* [WORK INSTRUCTION]: Give the number of lines in the records below that include "dropdown", and nothing more.

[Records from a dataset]
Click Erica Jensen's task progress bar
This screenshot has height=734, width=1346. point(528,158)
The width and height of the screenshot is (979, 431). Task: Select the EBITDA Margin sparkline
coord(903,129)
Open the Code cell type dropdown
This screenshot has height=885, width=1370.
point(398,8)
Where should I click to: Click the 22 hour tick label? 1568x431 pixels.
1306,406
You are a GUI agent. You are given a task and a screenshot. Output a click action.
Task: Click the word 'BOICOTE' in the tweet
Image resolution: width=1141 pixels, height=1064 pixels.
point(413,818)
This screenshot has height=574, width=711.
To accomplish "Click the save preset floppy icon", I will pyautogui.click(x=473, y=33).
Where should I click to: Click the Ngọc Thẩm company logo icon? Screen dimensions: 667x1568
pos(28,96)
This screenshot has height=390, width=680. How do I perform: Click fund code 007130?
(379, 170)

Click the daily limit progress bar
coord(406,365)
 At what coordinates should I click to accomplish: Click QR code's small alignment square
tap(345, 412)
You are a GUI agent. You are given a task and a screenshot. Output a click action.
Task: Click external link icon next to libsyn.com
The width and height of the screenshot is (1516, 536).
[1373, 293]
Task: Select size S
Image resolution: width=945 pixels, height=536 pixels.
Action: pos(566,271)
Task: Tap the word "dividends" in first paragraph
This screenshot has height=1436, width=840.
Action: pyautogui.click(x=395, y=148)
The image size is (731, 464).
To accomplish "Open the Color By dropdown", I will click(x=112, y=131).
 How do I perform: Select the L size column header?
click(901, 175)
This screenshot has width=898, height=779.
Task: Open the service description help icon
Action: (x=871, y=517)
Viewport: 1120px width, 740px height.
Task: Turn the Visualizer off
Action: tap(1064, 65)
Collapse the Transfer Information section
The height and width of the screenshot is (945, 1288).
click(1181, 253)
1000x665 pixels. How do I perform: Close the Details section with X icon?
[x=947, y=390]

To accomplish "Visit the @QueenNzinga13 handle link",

* [OUTPUT OF THE EXERCISE]: 2